MATERIAL FOR THIS TASK section start

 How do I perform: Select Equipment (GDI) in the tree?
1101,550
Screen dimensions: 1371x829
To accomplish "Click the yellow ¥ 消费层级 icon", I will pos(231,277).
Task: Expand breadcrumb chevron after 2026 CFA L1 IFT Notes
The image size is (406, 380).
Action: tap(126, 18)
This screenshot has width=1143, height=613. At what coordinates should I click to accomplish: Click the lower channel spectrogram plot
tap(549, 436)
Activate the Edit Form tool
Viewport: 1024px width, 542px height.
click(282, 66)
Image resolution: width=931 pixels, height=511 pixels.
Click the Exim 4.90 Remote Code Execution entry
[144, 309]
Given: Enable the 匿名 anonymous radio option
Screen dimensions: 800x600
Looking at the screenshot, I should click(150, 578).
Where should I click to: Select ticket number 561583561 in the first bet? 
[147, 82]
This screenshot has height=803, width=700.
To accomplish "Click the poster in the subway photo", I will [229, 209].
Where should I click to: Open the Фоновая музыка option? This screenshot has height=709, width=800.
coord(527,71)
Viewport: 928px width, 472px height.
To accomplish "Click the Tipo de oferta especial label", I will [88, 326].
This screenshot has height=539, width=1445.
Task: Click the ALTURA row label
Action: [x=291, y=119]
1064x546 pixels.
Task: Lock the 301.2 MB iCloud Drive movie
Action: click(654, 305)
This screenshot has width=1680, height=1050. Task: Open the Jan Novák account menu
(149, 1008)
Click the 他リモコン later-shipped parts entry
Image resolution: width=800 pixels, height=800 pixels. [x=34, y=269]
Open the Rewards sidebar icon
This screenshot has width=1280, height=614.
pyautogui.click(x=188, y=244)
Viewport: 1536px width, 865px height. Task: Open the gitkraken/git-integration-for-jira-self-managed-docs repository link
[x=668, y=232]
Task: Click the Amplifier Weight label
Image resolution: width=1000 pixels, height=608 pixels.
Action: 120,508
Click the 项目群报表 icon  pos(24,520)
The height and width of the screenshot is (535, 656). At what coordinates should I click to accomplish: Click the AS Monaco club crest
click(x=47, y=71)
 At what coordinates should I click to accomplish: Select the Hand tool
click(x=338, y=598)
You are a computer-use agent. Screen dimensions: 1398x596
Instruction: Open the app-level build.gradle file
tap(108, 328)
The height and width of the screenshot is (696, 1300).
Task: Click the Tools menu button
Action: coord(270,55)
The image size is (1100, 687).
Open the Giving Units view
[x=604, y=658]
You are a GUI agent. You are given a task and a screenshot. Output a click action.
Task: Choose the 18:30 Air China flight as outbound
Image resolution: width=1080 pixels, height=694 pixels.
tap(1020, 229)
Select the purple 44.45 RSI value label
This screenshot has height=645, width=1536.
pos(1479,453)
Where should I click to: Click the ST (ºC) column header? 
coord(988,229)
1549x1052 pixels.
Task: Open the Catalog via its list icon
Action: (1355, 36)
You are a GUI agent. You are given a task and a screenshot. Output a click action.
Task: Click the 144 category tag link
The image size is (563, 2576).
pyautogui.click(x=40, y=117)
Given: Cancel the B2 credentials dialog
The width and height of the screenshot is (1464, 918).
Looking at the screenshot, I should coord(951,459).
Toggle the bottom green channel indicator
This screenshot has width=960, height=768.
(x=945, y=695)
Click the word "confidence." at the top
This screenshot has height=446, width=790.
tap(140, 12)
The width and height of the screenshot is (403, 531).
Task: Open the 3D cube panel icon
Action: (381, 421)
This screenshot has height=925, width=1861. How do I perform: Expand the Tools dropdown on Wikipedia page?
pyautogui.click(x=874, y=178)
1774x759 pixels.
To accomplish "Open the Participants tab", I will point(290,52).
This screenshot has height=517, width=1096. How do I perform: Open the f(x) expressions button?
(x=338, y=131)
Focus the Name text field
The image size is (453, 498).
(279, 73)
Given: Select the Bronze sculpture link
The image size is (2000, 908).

MATERIAL FOR THIS TASK section end

* **BRIEF**: Nothing but the lines from the one with "The width and height of the screenshot is (1464, 918)." through the last line of the entries should be repeated, and those exactly.

* **EXPECTED OUTPUT**:
The width and height of the screenshot is (1464, 918).
Looking at the screenshot, I should coord(951,459).
Toggle the bottom green channel indicator
This screenshot has width=960, height=768.
(x=945, y=695)
Click the word "confidence." at the top
This screenshot has height=446, width=790.
tap(140, 12)
The width and height of the screenshot is (403, 531).
Task: Open the 3D cube panel icon
Action: (381, 421)
This screenshot has height=925, width=1861. How do I perform: Expand the Tools dropdown on Wikipedia page?
pyautogui.click(x=874, y=178)
1774x759 pixels.
To accomplish "Open the Participants tab", I will point(290,52).
This screenshot has height=517, width=1096. How do I perform: Open the f(x) expressions button?
(x=338, y=131)
Focus the Name text field
The image size is (453, 498).
(279, 73)
Given: Select the Bronze sculpture link
The image size is (2000, 908).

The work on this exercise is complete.